In defense against bacterial infection, plants carry a cell-surface receptor, known as FLS2, that can bind to a fragment of bacterial flagellin and trigger defense responses. Y. Sun et al. (p. 624, published online 10 October) investigated the structural details that govern the binding between FLS2, its co-receptor BAK1, and the flagellin fragment flg22. The assembled complex initiates signals to activate the plant's innate immune response.
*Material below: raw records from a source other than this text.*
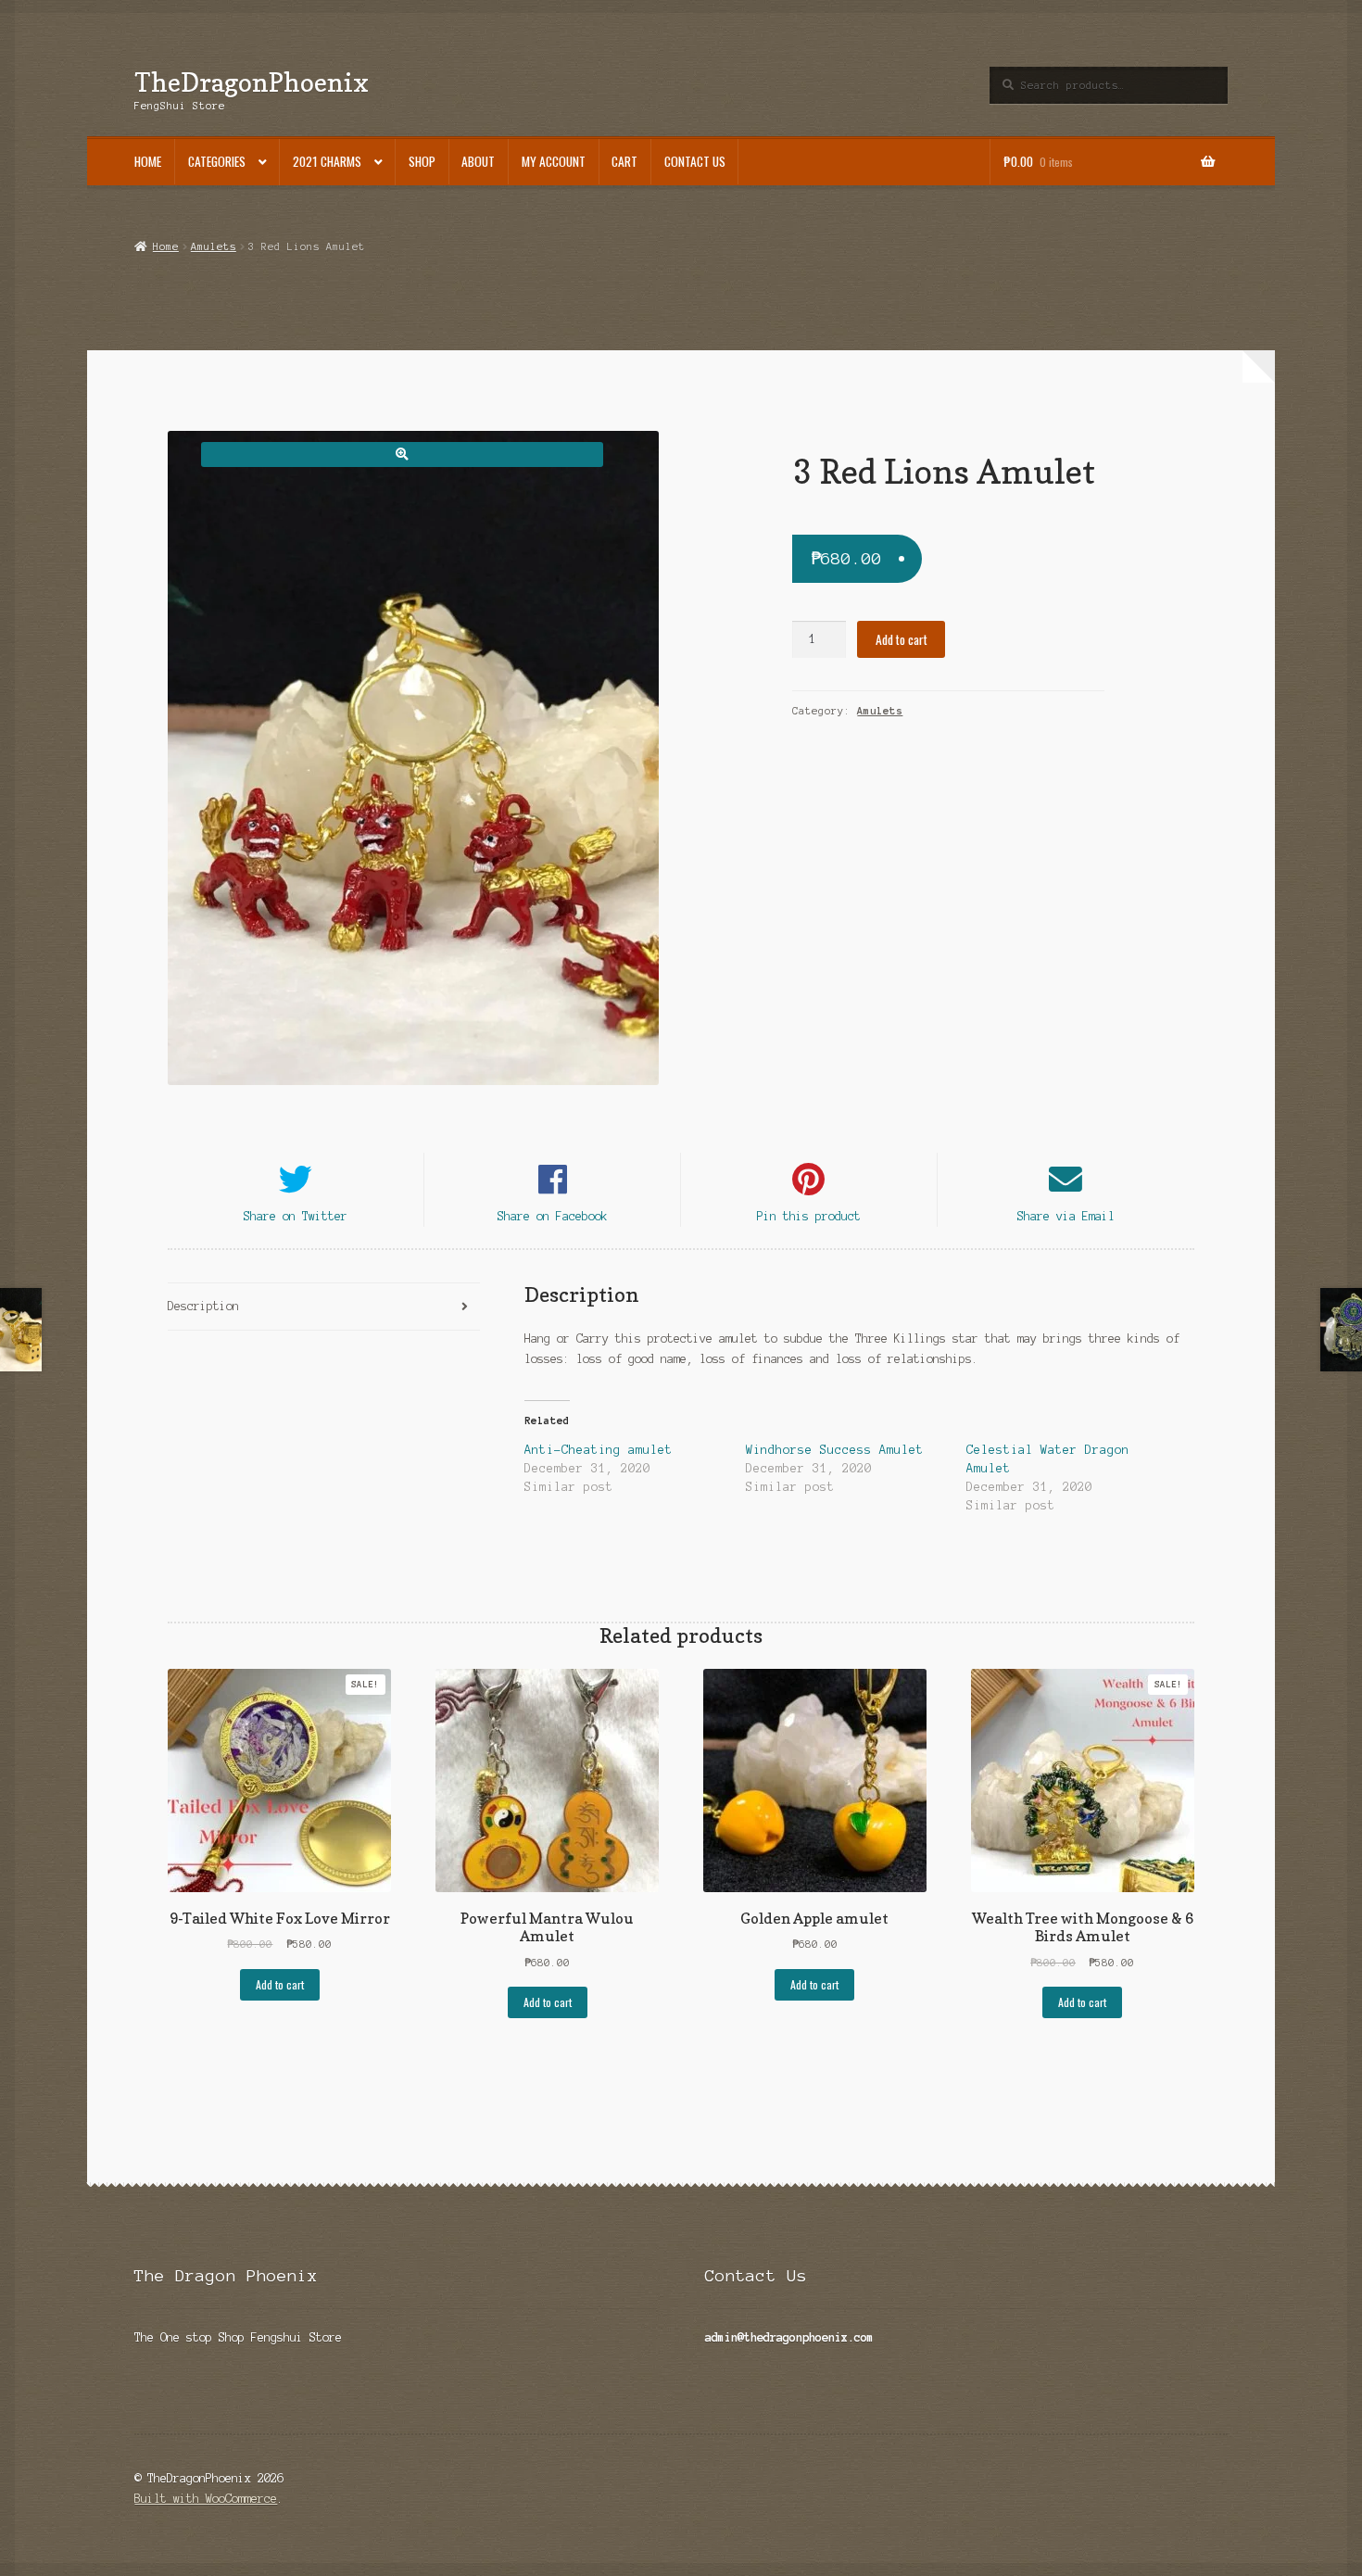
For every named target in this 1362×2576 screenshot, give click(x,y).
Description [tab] (203, 1306)
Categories (217, 161)
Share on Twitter (295, 1216)
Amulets (213, 246)
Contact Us (694, 161)
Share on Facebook (553, 1216)
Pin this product (809, 1216)
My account (554, 161)
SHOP (422, 161)
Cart (624, 161)
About (478, 161)
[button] (401, 454)
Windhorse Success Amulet (835, 1450)
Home (147, 161)
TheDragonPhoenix (251, 82)
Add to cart (901, 639)
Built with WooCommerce (205, 2499)
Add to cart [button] (280, 1984)
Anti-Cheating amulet (598, 1450)
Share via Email (1066, 1216)
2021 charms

Flagellin perception in Arabidopsis is through recognition of its highly conserved N-terminal epitope (flg22) by flagellin-sensitive 2 (FLS2). Flg22 binding induces FLS2 heteromerization with BRASSINOSTEROID INSENSITIVE 1–associated kinase 1 (BAK1) and their reciprocal activation followed by plant immunity. Here, we report the crystal structure of FLS2 and BAK1 ectodomains complexed with flg22 at 3.06 angstroms. A conserved and a nonconserved site from the inner surface of the FLS2 solenoid recognize the C- and N-terminal segment of flg22, respectively, without oligomerization or conformational changes in the FLS2 ectodomain. Besides directly interacting with FLS2, BAK1 acts as a co-receptor by recognizing the C terminus of the FLS2-bound flg22. Our data reveal the molecular mechanisms underlying FLS2-BAK1 complex recognition of flg22 and provide insight into the immune receptor complex activation.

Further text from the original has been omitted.